EXERCISE PASSAGE
- Born: Harvey Ben Kinchlow December 27, 1936 Uvalde, Texas, US
- Died: July 18, 2019 (aged 82) Virginia Beach, Virginia, US
- Resting place: Albert G. Horton Jr. Memorial Veterans Cemetery, Suffolk, Virginia
- Occupations: Christian evangelist, television/radio talk show host, author
- Years active: 1971–2019
- Notable work: The 700 Club
- Political party: Republican
- Spouse: Vivian Carolyn Jordan ​ ​(m. 1959; died 2014)​
- Children: 3
- Allegiance: United States
- Branch: United States Air Force
- Rank: Staff sergeant
- Conflicts: Vietnam War

= Ben Kinchlow =

American television evangelist (1936–2019)

Harvey Ben Kinchlow (December 27, 1936 – July 18, 2019) was an American evangelist who co-hosted The 700 Club from 1975 to 1988 and again from 1992 to 1996. He also hosted other shows on the Christian Broadcasting Network such as Straight Talk and a radio talk show, Taking It to the Streets.

==Early life and education==
Ben Kinchlow was born and raised in Uvalde, Texas, the son of a Methodist minister. Kinchlow received his elementary and secondary education during the 1940s in what was then the Nicolas School, a tiny building which was located in the center of East Uvalde city park, which was the last segregated campus for the city's black students, operating exclusively for Blacks from 1938 until 1955.
He served in the United States Air Force for thirteen years and was a veteran of the Vietnam War.

He rediscovered Christianity in the 1970s after a period as a Black Nationalist influenced by Malcolm X and the Black Muslims. He earned his MBA, later becoming a born-again Christian. Soon thereafter, in 1971, he was ordained as an African Methodist Episcopal Church minister.

==Career==
Kinchlow became the executive director of a Christian drug and rehabilitation center and appeared as a guest on The 700 Club in 1971 in order to speak about the people he saw coming to Christ through the center. He was asked back to host the show while Pat Robertson was in Israel, and in 1975 he became The 700 Clubs director of counseling. In 1982, he became 700 Club co-host and Christian Broadcasting Network vice-president for domestic ministries, in 1985, he was promoted to executive vice-president. He left CBN and The 700 Club in 1996 to pursue an independent ministry.

Kinchlow was the founder of Americans for Israel and the co-host of the Front Page Jerusalem radio show.

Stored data
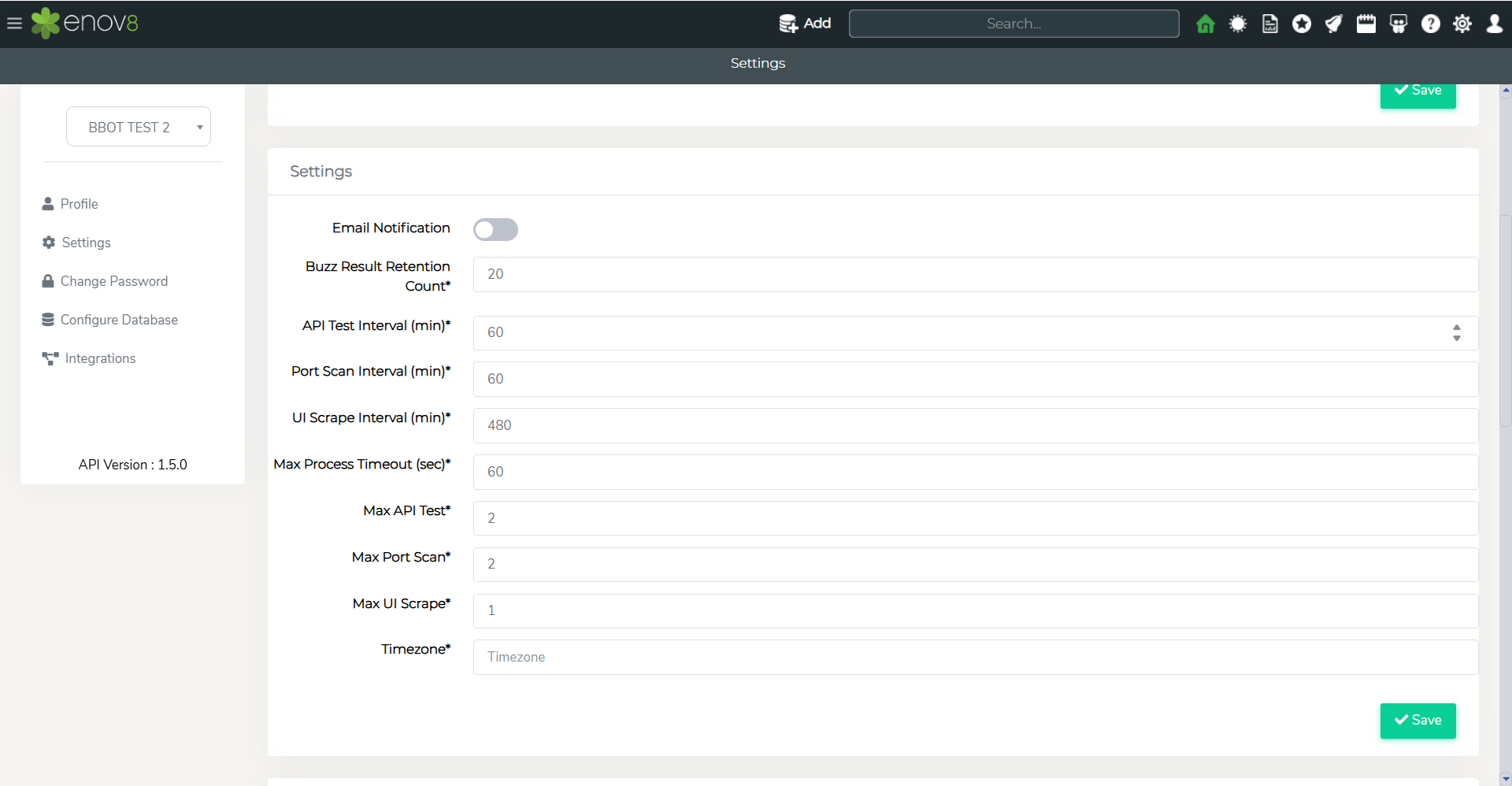Toggle the Email Notification switch

(x=495, y=229)
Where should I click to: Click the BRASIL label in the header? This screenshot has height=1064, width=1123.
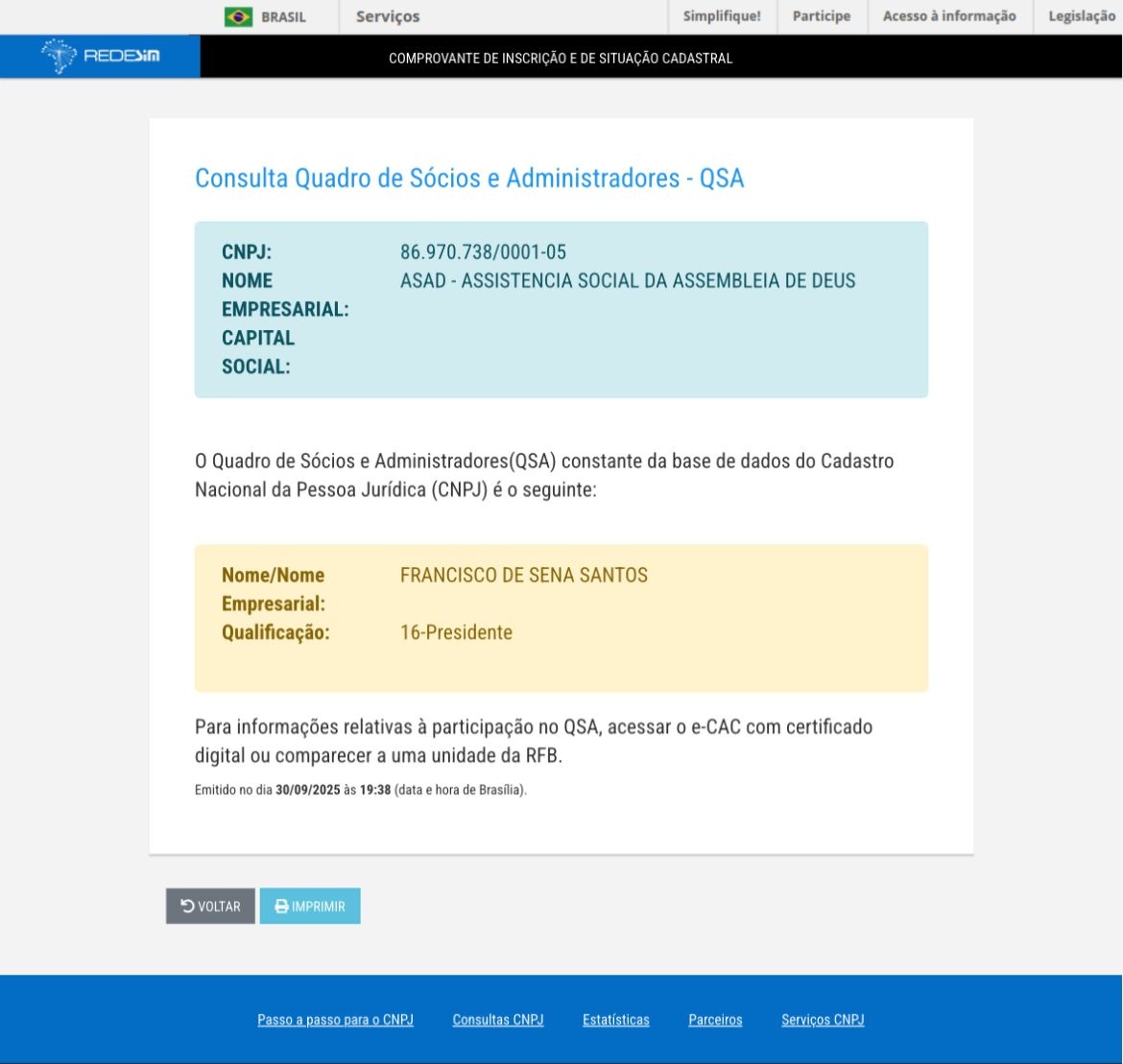click(283, 16)
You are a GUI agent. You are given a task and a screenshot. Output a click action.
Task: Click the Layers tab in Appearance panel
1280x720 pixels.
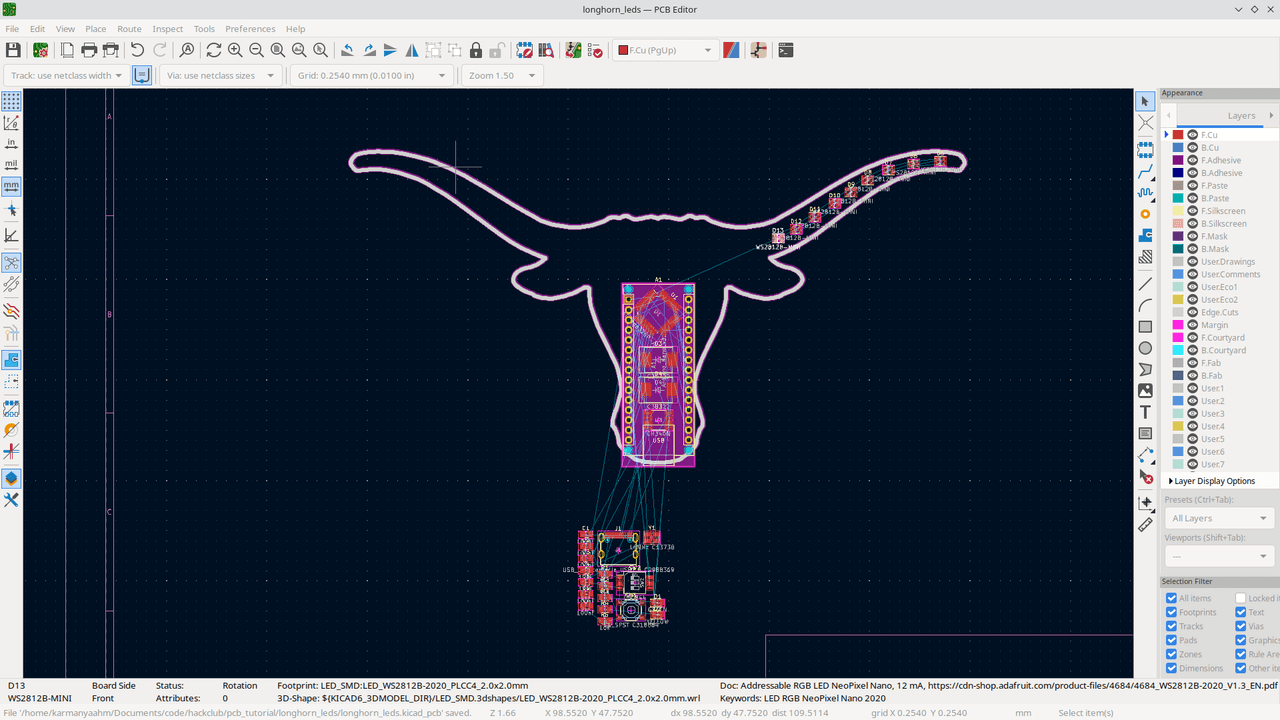click(1241, 115)
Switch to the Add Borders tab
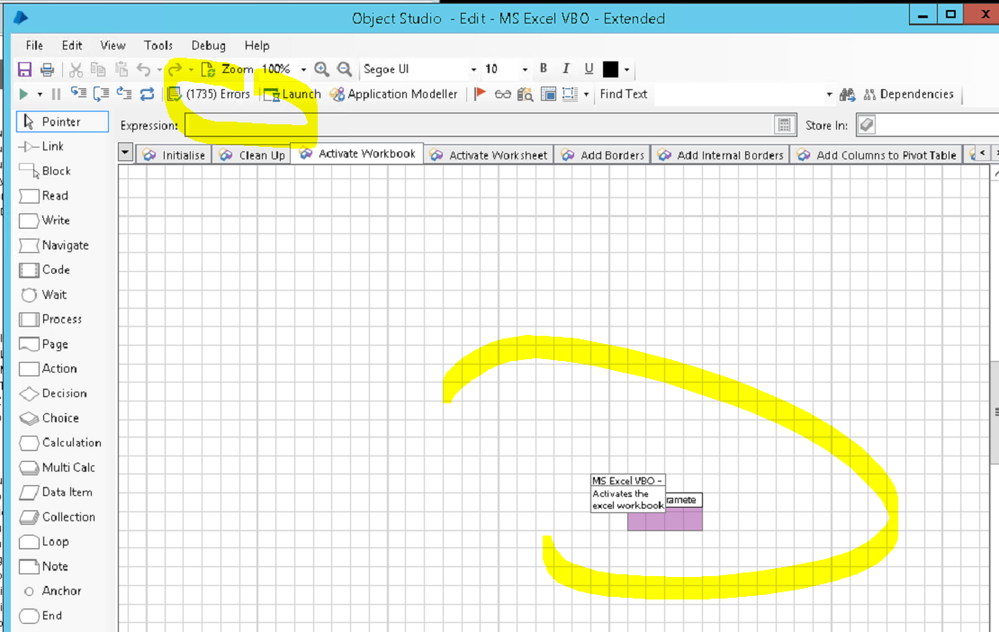Image resolution: width=999 pixels, height=632 pixels. [x=603, y=155]
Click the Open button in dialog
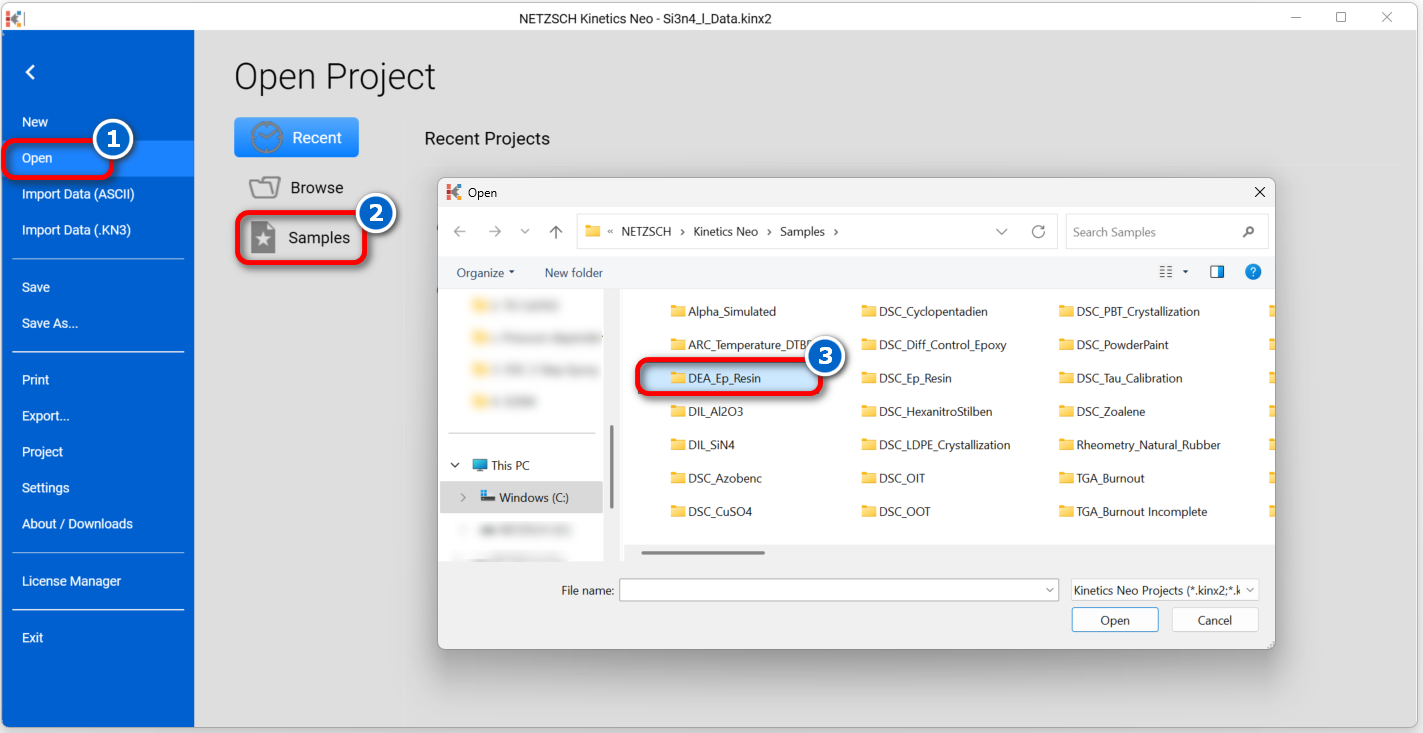The image size is (1423, 733). (1114, 620)
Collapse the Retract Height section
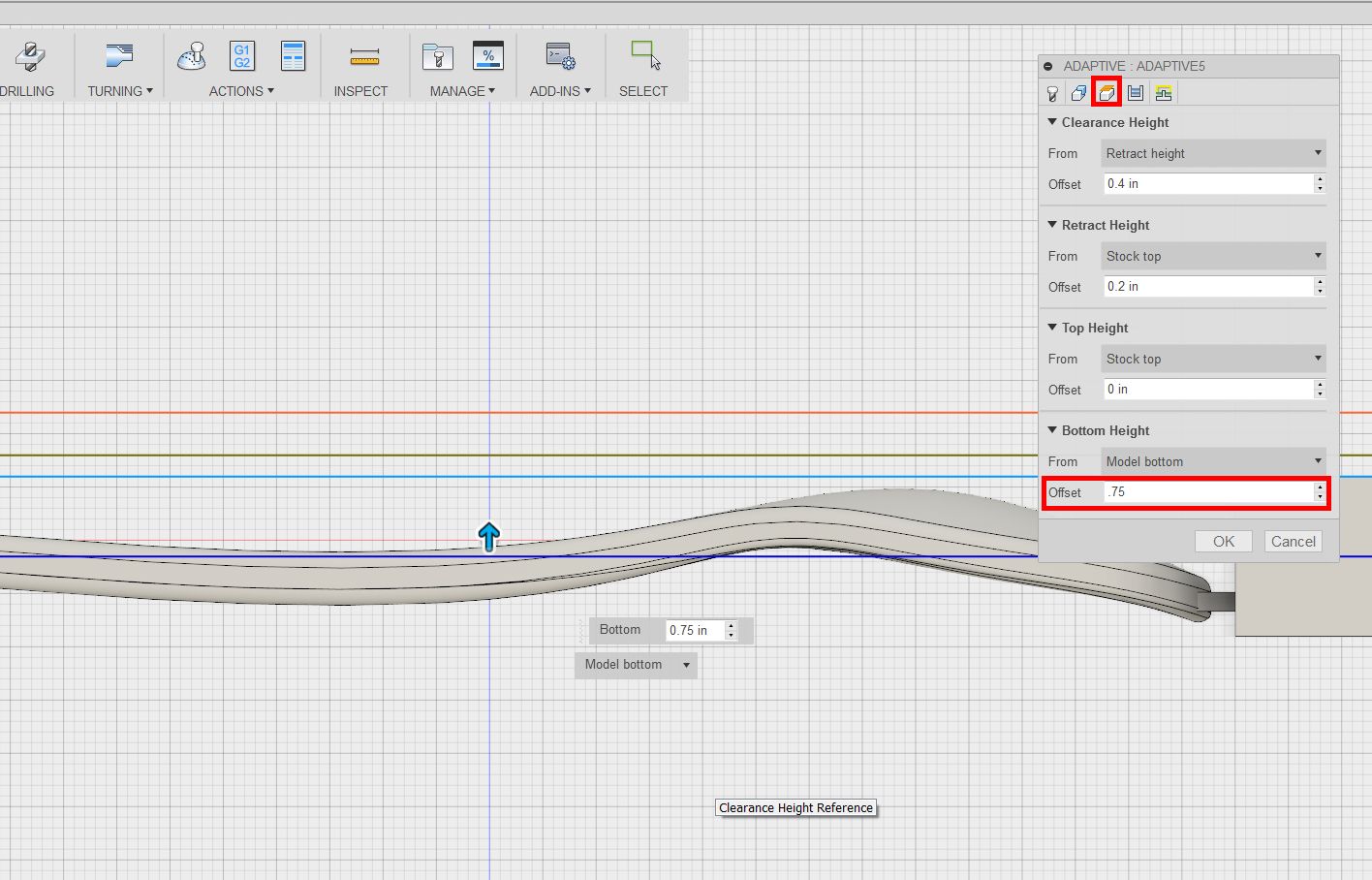 tap(1053, 225)
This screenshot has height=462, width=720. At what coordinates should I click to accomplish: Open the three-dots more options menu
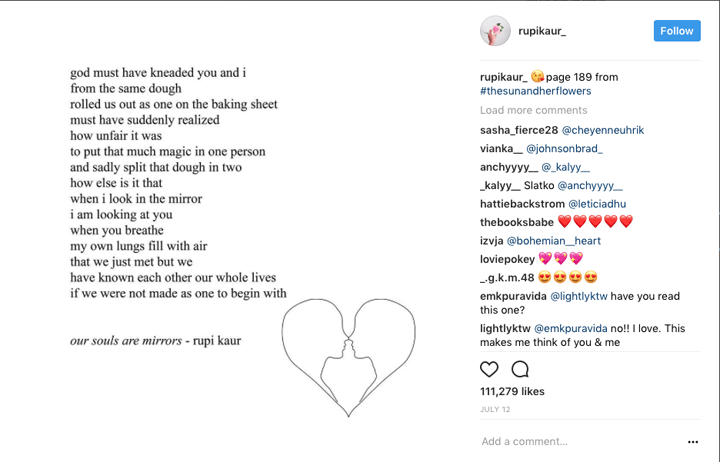693,442
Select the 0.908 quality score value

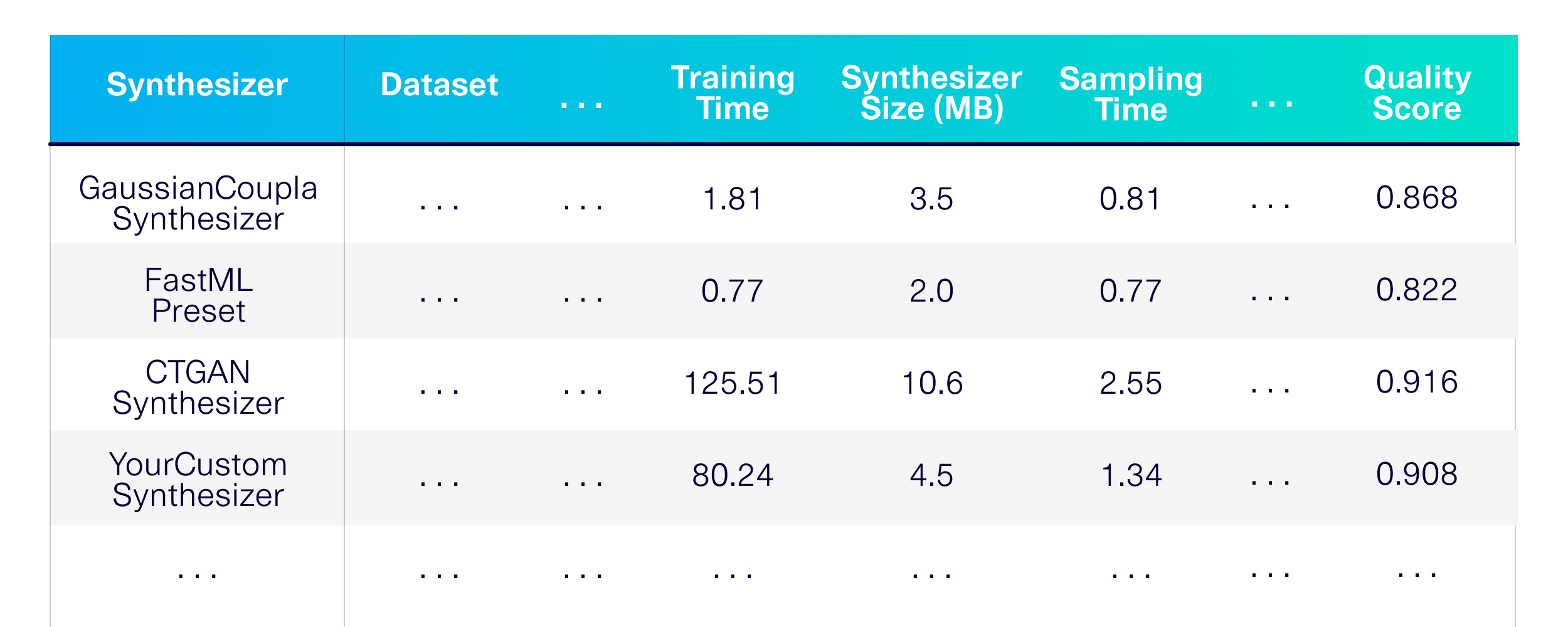coord(1417,474)
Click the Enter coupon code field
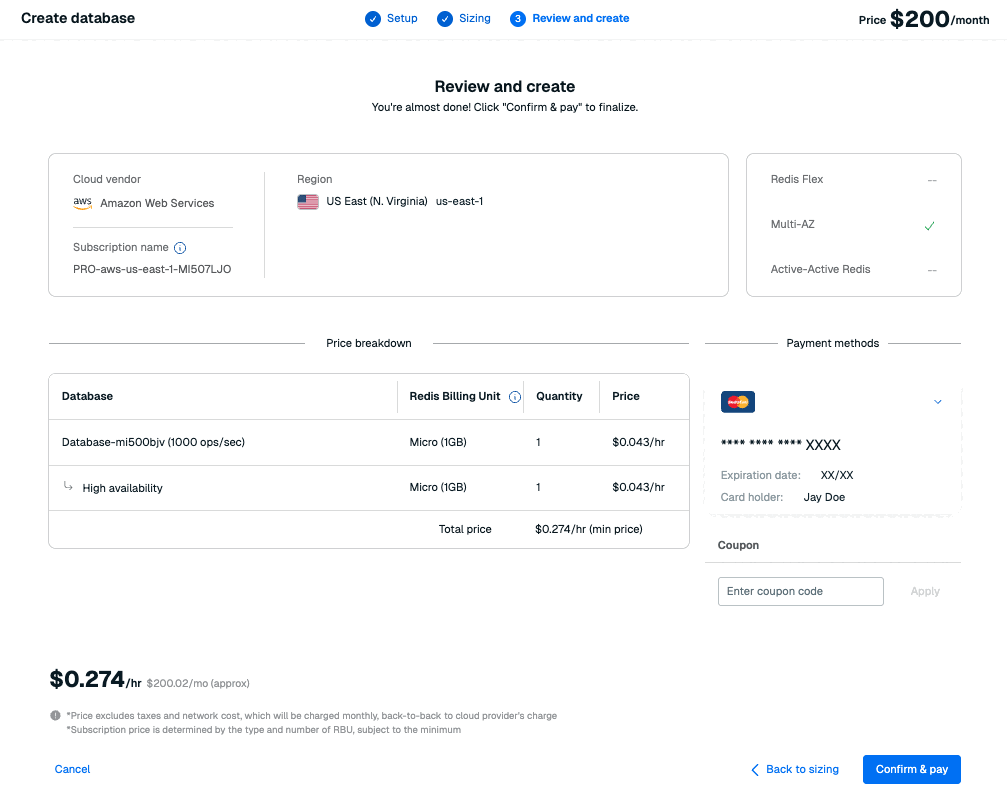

DESCRIPTION OF THE TASK
Can you return the passage of the Ben Kinchlow article that begins at the words "American television evangelist" and stops after "the Vietnam War.", copied word for word? None of the stored items have any bearing on what is asked about the Ben Kinchlow article.

YOUR RESPONSE
American television evangelist (1936–2019)

Harvey Ben Kinchlow (December 27, 1936 – July 18, 2019) was an American evangelist who co-hosted The 700 Club from 1975 to 1988 and again from 1992 to 1996. He also hosted other shows on the Christian Broadcasting Network such as Straight Talk and a radio talk show, Taking It to the Streets.

==Early life and education==
Ben Kinchlow was born and raised in Uvalde, Texas, the son of a Methodist minister. Kinchlow received his elementary and secondary education during the 1940s in what was then the Nicolas School, a tiny building which was located in the center of East Uvalde city park, which was the last segregated campus for the city's black students, operating exclusively for Blacks from 1938 until 1955.
He served in the United States Air Force for thirteen years and was a veteran of the Vietnam War.